Beyond the rarefied halls of global system construction, and the preservation of state power lies another world.  That world is filled either with the objects of these discussions--individuals, societies and enterprises substantially removed from the flows of global economic activities (at at its margins). For this very large group, there these conversations are consequentially important--that is important to the extent these may produce effects that intrude on localized societal orderings otherwise detached from the global flows that are the objects of the globalization discussions. Worse, they may become a casualty, one without an effective voice--of economic-political orderings at the "top." Globalization both fractures and erases the localized economic and political structures of states, though the effects will be substantially more pronounced in states that sit within the lower reaches of global production (e.g., here).  To some extent this echoes elements of Marxist theories of law and society--yet they appear to reject the Leninist elements that have traditionally been used to activate theory.  Yet at the same time, the trends toward new forms of popular movements may represent a reworking of classical democratic theory for the domain of the market rather than for the classical, territoriality based, polity. 

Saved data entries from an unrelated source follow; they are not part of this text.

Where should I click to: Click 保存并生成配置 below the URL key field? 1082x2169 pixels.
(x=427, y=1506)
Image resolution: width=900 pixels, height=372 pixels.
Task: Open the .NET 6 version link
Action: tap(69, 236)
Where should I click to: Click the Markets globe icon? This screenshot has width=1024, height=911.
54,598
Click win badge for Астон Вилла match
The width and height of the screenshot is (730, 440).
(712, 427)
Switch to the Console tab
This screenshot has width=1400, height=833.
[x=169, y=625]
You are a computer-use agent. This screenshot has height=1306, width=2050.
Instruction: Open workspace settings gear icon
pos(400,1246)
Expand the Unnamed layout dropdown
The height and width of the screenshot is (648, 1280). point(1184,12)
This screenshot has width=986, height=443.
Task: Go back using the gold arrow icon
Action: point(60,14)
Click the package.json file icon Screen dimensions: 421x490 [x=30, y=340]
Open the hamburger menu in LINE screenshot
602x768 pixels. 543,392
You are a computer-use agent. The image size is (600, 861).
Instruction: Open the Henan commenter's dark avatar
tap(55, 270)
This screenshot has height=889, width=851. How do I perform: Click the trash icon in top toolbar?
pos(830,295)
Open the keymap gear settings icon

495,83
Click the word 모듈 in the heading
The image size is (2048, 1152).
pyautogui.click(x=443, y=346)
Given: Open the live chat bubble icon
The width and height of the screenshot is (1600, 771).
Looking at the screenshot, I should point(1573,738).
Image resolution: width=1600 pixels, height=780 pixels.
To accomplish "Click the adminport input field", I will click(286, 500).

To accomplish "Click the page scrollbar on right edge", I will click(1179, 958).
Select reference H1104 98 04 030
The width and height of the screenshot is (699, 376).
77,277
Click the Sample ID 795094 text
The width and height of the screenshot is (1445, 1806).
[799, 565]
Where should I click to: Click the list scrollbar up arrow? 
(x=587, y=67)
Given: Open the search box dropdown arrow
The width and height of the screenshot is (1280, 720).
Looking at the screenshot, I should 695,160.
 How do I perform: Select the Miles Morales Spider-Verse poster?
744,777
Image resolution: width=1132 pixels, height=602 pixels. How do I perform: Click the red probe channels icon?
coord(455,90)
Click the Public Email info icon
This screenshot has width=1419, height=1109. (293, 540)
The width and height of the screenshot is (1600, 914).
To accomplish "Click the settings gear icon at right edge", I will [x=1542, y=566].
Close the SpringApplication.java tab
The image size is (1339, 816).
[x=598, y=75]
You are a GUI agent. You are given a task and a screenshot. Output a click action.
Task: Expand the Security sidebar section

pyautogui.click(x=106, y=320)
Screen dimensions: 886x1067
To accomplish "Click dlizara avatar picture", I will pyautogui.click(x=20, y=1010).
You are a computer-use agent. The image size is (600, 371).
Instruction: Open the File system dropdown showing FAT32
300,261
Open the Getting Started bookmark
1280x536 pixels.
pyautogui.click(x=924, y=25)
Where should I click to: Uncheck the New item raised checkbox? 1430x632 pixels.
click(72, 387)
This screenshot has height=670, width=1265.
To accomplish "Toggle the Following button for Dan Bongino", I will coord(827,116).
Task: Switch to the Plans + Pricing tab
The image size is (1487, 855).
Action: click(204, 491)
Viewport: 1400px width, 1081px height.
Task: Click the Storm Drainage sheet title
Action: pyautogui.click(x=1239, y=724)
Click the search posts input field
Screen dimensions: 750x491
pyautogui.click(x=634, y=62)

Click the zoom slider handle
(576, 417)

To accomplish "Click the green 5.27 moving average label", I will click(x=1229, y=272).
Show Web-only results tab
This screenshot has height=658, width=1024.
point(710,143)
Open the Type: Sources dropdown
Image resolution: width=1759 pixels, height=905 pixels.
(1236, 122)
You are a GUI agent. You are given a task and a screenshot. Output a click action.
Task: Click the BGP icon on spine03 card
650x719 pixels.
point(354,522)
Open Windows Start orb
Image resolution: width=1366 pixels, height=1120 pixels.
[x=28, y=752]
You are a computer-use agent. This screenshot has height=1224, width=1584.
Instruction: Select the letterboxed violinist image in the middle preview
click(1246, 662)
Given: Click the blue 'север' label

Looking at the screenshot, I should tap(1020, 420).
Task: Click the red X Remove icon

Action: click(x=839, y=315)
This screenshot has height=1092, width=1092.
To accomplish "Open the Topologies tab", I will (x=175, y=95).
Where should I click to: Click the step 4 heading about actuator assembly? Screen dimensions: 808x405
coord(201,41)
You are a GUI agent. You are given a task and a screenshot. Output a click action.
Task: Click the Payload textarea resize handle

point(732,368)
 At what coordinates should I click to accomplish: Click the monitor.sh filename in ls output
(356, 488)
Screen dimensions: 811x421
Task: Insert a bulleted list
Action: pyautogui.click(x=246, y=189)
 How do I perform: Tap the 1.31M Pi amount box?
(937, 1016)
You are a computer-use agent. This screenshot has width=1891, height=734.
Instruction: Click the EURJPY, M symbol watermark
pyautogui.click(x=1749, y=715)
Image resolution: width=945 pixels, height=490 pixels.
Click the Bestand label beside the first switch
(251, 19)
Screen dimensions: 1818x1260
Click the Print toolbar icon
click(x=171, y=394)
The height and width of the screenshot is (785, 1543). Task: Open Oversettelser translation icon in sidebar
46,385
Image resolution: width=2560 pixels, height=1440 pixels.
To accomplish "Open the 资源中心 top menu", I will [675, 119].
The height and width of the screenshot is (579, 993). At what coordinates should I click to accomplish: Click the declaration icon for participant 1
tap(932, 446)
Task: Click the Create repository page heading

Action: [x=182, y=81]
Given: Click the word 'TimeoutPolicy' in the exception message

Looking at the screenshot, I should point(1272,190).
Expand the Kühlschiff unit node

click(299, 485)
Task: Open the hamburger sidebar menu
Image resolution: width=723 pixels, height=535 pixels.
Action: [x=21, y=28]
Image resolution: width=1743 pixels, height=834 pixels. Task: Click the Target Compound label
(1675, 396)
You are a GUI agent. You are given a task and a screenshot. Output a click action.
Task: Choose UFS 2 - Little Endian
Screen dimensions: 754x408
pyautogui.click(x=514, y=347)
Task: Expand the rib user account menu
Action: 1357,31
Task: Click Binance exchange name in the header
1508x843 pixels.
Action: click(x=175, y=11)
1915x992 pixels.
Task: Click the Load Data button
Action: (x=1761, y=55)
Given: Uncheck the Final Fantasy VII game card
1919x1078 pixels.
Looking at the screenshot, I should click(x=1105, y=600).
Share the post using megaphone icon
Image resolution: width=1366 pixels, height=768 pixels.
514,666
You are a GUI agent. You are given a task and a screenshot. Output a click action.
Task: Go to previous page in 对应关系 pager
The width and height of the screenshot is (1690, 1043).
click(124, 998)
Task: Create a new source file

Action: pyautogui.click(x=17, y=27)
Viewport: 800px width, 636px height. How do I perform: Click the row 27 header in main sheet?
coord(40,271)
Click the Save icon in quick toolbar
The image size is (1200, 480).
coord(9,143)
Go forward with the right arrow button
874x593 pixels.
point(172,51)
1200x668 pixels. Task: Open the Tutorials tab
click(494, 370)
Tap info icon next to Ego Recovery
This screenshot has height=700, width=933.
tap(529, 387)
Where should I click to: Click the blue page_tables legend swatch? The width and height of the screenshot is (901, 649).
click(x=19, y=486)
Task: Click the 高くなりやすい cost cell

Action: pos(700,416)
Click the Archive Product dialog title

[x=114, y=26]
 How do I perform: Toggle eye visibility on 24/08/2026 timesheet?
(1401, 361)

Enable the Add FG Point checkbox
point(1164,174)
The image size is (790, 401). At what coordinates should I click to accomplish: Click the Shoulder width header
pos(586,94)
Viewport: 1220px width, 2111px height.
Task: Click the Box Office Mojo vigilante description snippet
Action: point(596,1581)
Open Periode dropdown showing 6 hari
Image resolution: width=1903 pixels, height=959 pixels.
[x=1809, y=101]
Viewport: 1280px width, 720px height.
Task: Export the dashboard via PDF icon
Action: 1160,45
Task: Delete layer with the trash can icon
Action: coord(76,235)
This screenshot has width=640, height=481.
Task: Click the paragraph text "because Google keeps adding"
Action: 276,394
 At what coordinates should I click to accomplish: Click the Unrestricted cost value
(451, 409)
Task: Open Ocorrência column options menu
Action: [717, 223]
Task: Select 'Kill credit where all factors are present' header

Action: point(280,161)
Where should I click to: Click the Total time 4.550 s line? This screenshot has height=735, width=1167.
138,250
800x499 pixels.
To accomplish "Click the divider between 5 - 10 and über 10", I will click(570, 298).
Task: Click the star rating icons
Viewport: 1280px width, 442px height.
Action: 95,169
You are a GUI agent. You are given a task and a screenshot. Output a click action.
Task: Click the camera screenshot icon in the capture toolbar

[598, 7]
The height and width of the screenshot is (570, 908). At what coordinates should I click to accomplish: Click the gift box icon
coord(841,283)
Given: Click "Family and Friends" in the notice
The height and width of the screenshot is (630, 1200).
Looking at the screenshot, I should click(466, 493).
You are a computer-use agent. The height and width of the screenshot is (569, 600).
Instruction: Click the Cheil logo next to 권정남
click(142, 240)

Left unanswered in these trends and discussions is the core of what might have animated globalization in part.  In a world in which authority is fractured, governance terrains are fluid and functional, and there may be substantial order without a center, how does the governance community approach global problems that might require the sort of order the emerging system avoid?  The failure of an answer might point to the weakness of the structures emerging now in globalization.  Or it may point to those governance gaps that may yet find new expression in a global order in which states and state authority plays a crucial but not decisive role.